4. The method according to any one of the preceding claims, wherein the application of the potting layer (26) is carried out by a printing, slot die coating or UV stamping process

5. The method according to any one of the preceding claims, wherein the hardening of the first mass and / or the second mass is carried out by irradiation with actinic radiation (22, 28) of a wavelength in a range from 200 nm to 1000 nm, in particular in a range of 320 nm to 480 nm.

6. The method according to any one of the preceding claims, wherein the second mass is hardened over a large area and/or at specific points by scanning.

7. The method according to any one of the preceding claims, wherein the detachment of the carrier substrate (14) is carried out by heating to a detachment temperature between 50 ° C and 300 ° C, in particular to a detachment temperature between 100 ° C and 250 ° C, preferably to a detachment temperature between 180°C and 220°C.

8. The method according to any one of the preceding claims, wherein the detachment temperature is generated by irradiation with IR radiation of a wavelength in the range from 780 nm to 1000 nm, the IR radiation being generated in particular by an oven or a heating plate.

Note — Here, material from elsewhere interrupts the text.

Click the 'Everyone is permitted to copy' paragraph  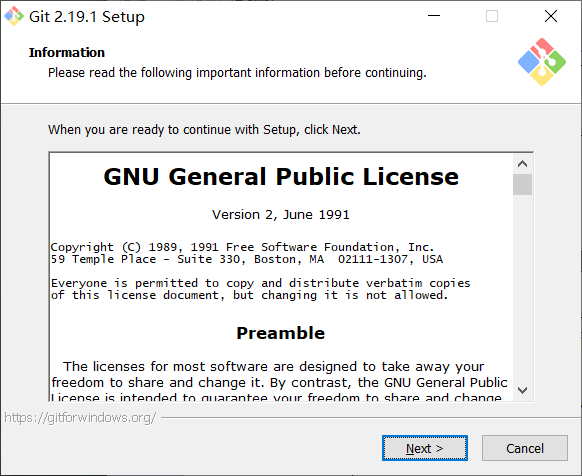click(261, 289)
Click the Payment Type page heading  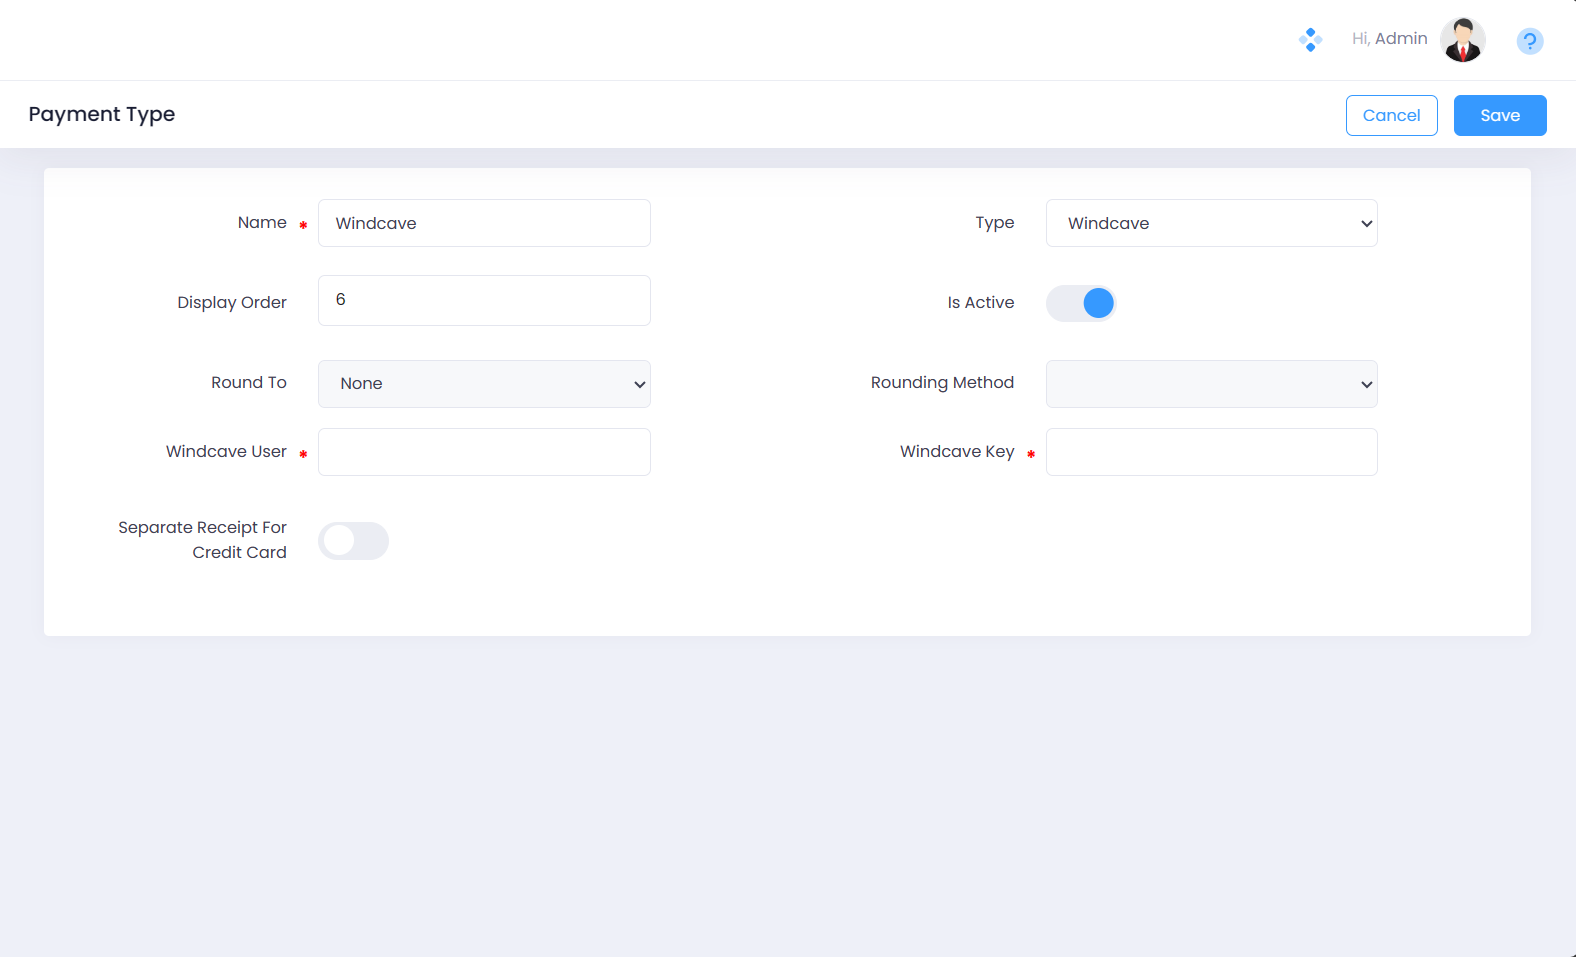(x=102, y=114)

9. The method according to any one of the preceding claims, wherein the temporary composite (30) is tempered after application of the second mass at a temperature below the release temperature.

10. The method according to any one of the preceding claims, wherein the first mass contains thermo-expandable microcapsules.

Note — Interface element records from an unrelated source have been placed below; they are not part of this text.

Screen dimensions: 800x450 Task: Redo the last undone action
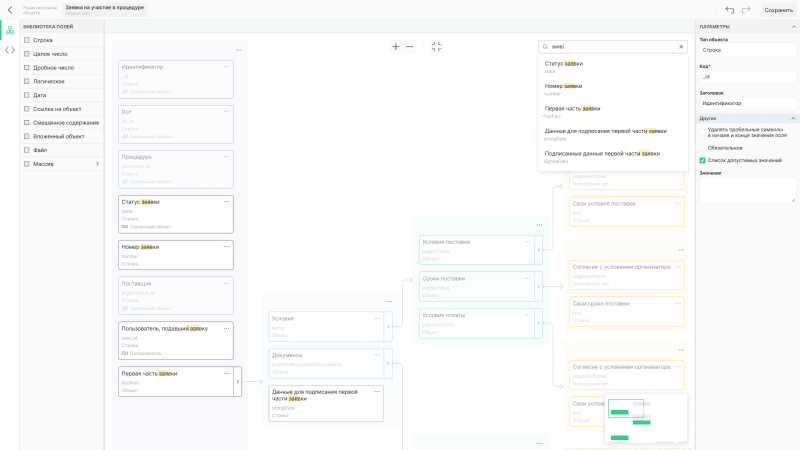pyautogui.click(x=746, y=10)
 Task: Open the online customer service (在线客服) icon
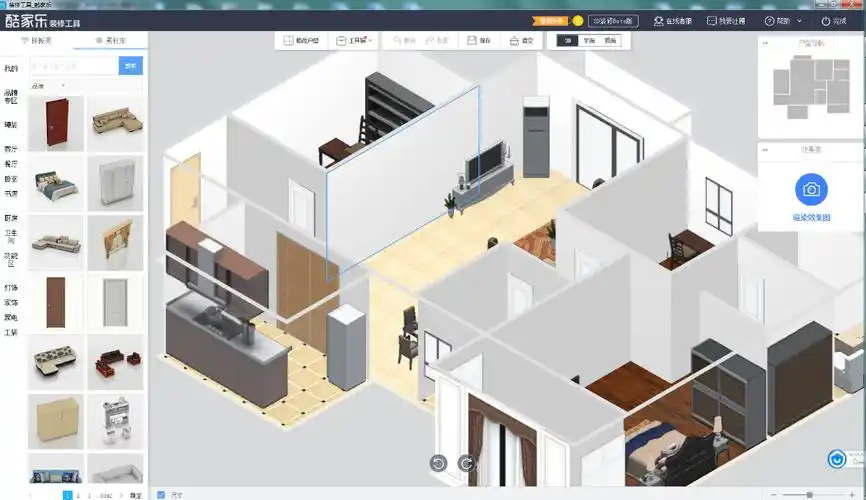click(673, 20)
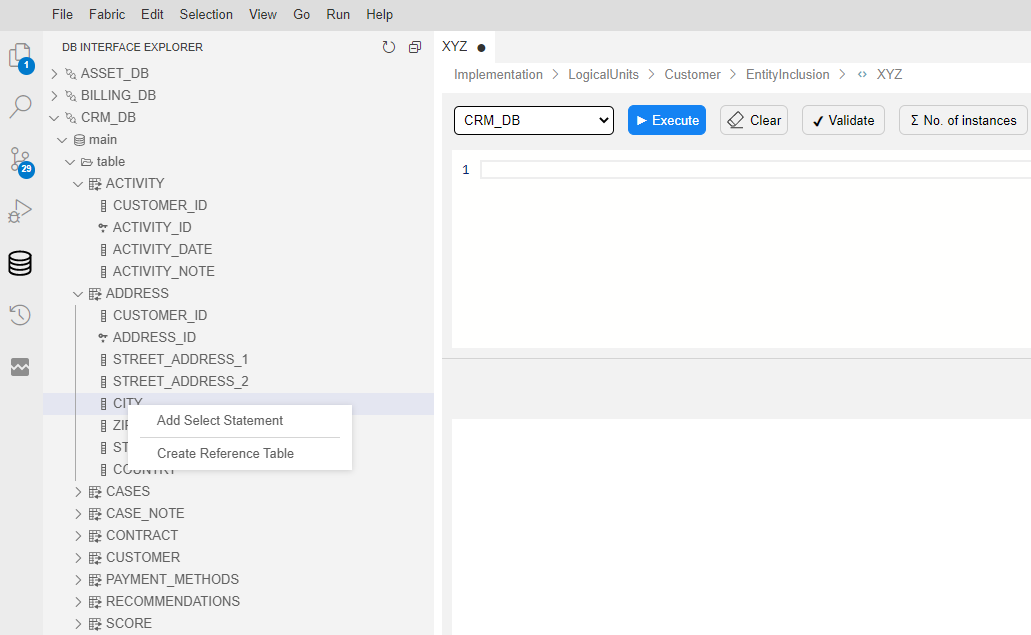The height and width of the screenshot is (635, 1031).
Task: Open the Run and Debug icon
Action: click(20, 211)
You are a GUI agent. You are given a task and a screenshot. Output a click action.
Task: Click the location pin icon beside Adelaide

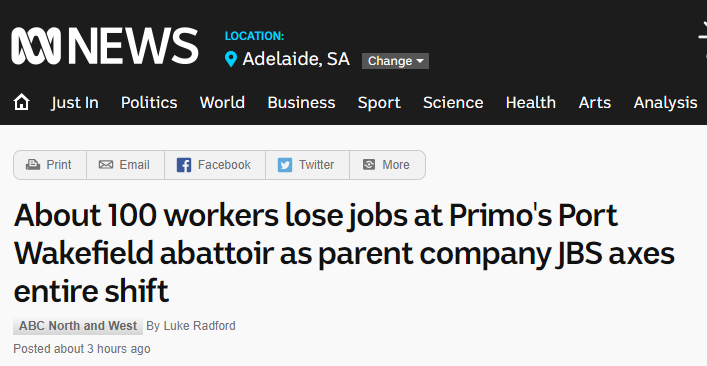231,59
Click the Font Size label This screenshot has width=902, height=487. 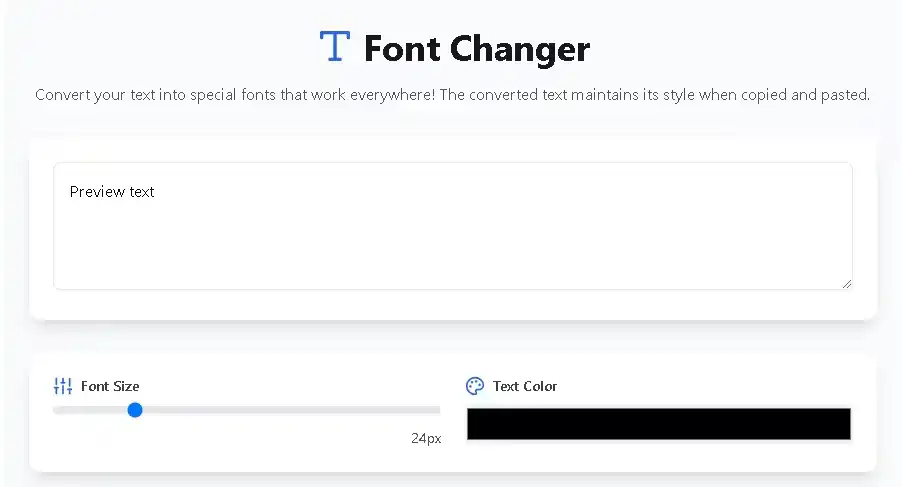point(110,386)
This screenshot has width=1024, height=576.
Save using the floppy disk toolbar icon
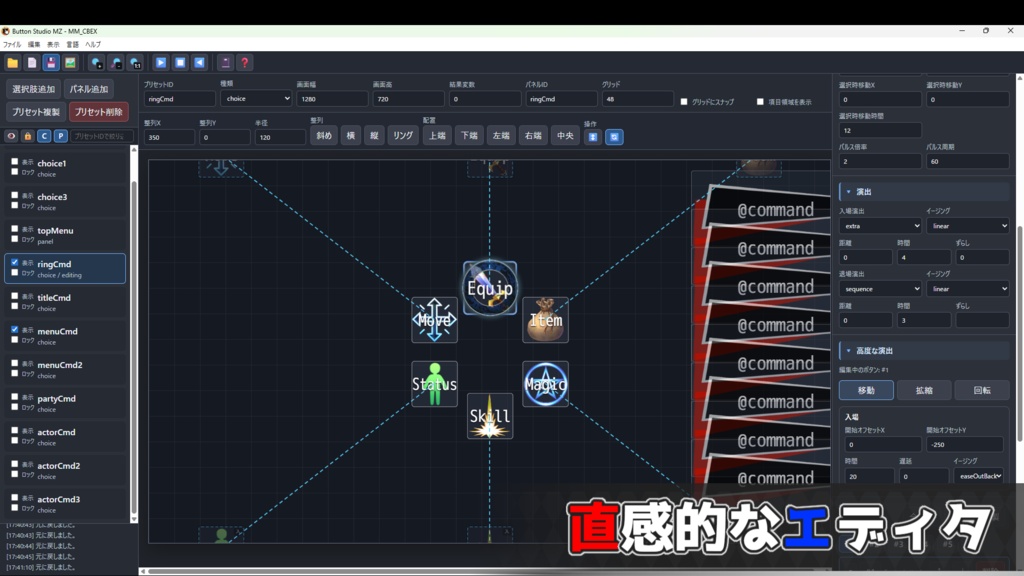(x=51, y=63)
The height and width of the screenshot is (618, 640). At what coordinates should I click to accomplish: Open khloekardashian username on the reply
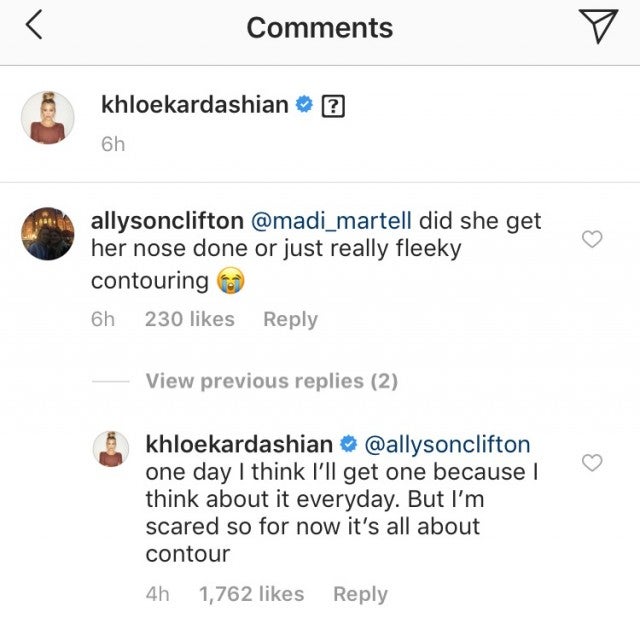point(239,443)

11. Method according to one of the preceding claims, wherein the first mass 5 to 98% by weight of the (meth)acrylate, 0.01 to 5% by weight of the photoinitiator, 1 to 50% by weight of a latent release agent and 0 to 70% by weight of an additive, based on the total weight of the first mass.

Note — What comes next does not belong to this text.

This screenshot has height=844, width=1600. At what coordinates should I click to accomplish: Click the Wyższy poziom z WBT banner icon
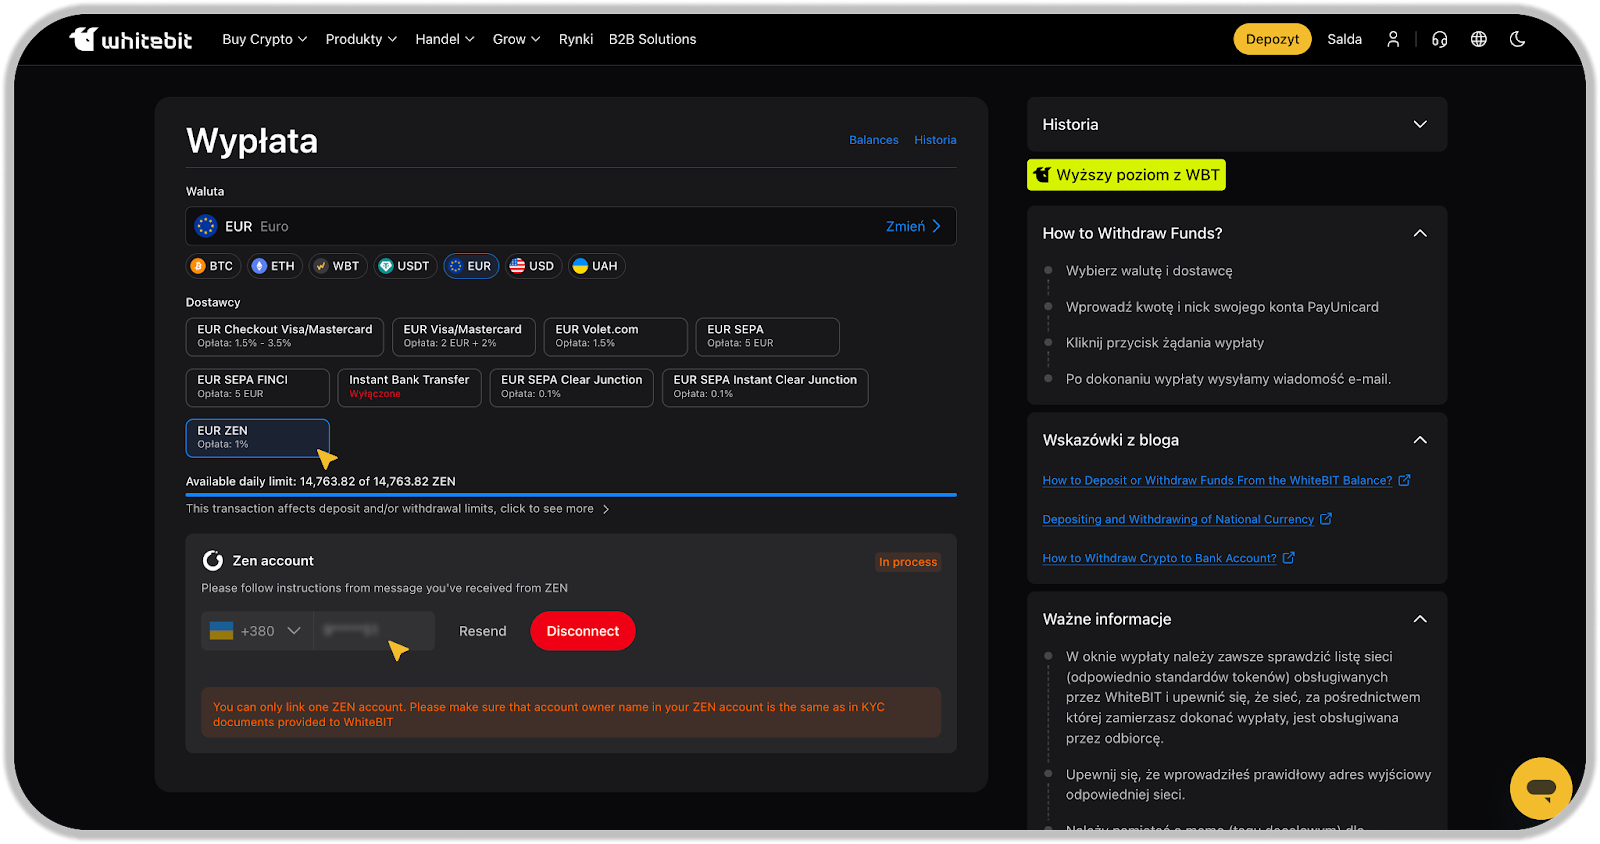point(1042,175)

12. The method according to any one of the preceding claims, characterized in that the second mass comprises a radically polymerizable component, the radically polymerizable component being present in particular in a proportion of 5 to 98% by weight, based on the total weight of the second mass, or that the second mass comprises a cationically polymerizable component, the cationically polymerizable component being present in particular in a proportion of 10 to 95% by weight, based on the total weight of the second mass.

13. The method according to any one of the preceding claims, characterized in that the second mass contains a thermochromic filler.

14. Electronic assembly at wafer level obtainable according to a method according to one of the preceding claims, comprising at least one functional unit (16) encapsulated by a potting layer (26) in such a way that the electrically contactable side of the functional unit (16) is exposed.

15. Electronic assembly obtained by separating the electronic

Wafer-level assembly (32) according to claim 14.